Resurrection of ‘eco-burials’

“Mourners pay their respects at an eco-funeral in the UK” [Photo courtesy of Westall Park Natural Burial Ground] Source: Al Jazeera English
Green goodbyes: The growth of eco-burials,” is featured on Al Jazeera website.

I’ve been interested to know what an ‘eco-burial’ is since I heard about them a few years ago.  The key to them is simplicity, no embalming fluid is used and loved one is buried in a simple, biodegradable box at a shallow depth, instead of 6-feet under. Remains are thus recycled, returned to dust.  I once witnessed a natural burial of this sort.  I helped dig and we sang songs and remembered the life of the one who had passed in the cold, open air atop a hill.

Note to self: This is how I’d like to be buried.  Alternatively, if the Body Farm can use my remains for decomposition research, that would be fine. No metal casket, formaldehyde nor viewing memorial is desired.  Instead, I’d like native flowers to grow.  This might add a star to my Akashic record, or Book of Life, in Biblical terms.

Sonia Elks writes about the rise in popularity of ‘eco-burials’:

In funeral showrooms across the US, salesman push grieving families towards the heavy, polished metal caskets used in more than 60 percent of burials in the country.

Two million of these caskets are buried each year in the US alone – enough to rebuild the Golden Gate bridge, according to the Green Burial Council.[Emphasis mine]

Families are also encouraged to have their loved ones filled with carcinogenic embalming fluid to briefly delay decomposition, and to protect the coffin with an underground vault made of concrete.

Cremations, which are often thought of as a more environmentally friendly option, use huge amounts of energy and release toxins collected in the body into the atmosphere, along with significant amounts of mercury from tooth fillings.

It all adds up to a huge ecological expense – and it is not cheap either, with the average American adult’s funeral cost running to an average of $10,000.

▶ _ACTIVITY LIST_
• A. Set down, word for word, the stretch of the eco-burial post from "In funeral showrooms" through "in the country.".
• B. According to the eco-burial post, what share of burials in the US use heavy, polished metal caskets?
• C. What comes next in the eco-burial post? Continue it from its last sentence.
The records come from a separate source, unrelated to the eco-burial post.

▶ _DATASET EXCERPTS_
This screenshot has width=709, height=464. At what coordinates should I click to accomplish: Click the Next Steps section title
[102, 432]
---
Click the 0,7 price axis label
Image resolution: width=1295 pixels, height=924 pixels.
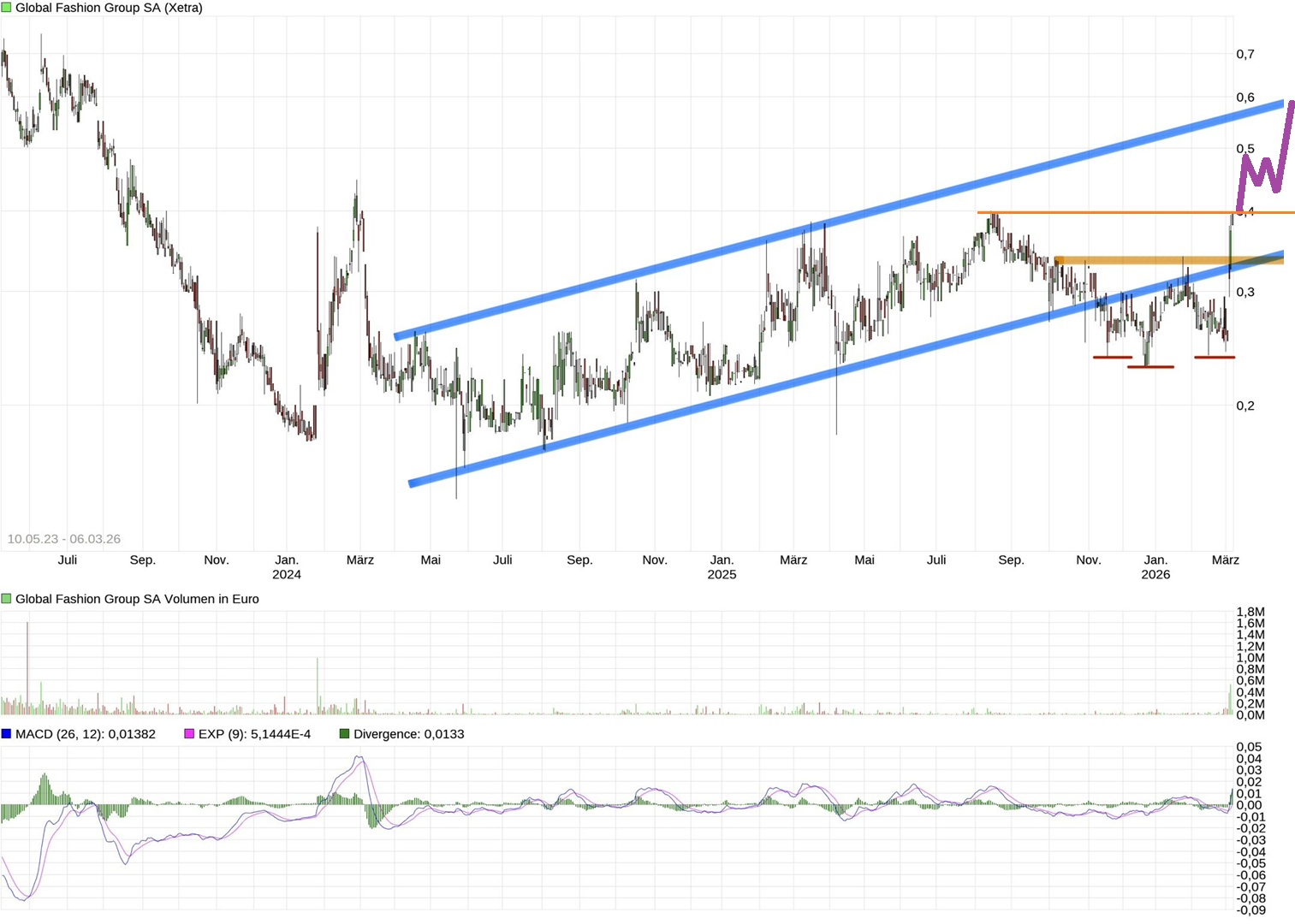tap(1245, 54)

▶ _RESPONSES BY TASK_
• A.
In funeral showrooms across the US, salesman push grieving families towards the heavy, polished metal caskets used in more than 60 percent of burials in the country.

• B. More than 60 percent.

• C.
Elks calls the ‘eco-burial’ a ‘new rite’.  She describes them below:

Though there is no official definition of a “green burial”, it’s generally agreed to be one in which the deceased is not embalmed and is buried using only renewable and biodegradable materials.

Bodies are usually buried closer to the surface than the traditional six feet under, so as to allow the decomposing organic material to nourish the top layer of soil, from which plants feed.

Many green burial advocates also argue that graves should be marked with a plant or tree, instead of a stone memorial, and that the cemetery should be managed as a nature reserve instead of a manicured garden.

Green burials are still a minority pursuit, accounting for only around one percent of funerals in both the US and UK – but they are growing in popularity.

There are now more than 200 green burial sites in the UK, and the United States has around 150, as compared with just a handful a decade ago.

Elks includes testimonies from people who have buried family members using these simple techniques.  Many reasons are cited for the decision to implement the new/old burial practice, from financial, to ethical and spiritual ones.  Read the full article, click here.

Exert taken from Shakespeare Sonnet 73 on Death:

In me thou see’st the glowing of such fire,
That on the ashes of his youth doth lie,
As the death-bed, whereon it must expire,
Consumed with that which it was nourish’d by.
This thou perceiv’st, which makes thy love more strong,
To love that well, which thou must leave ere long.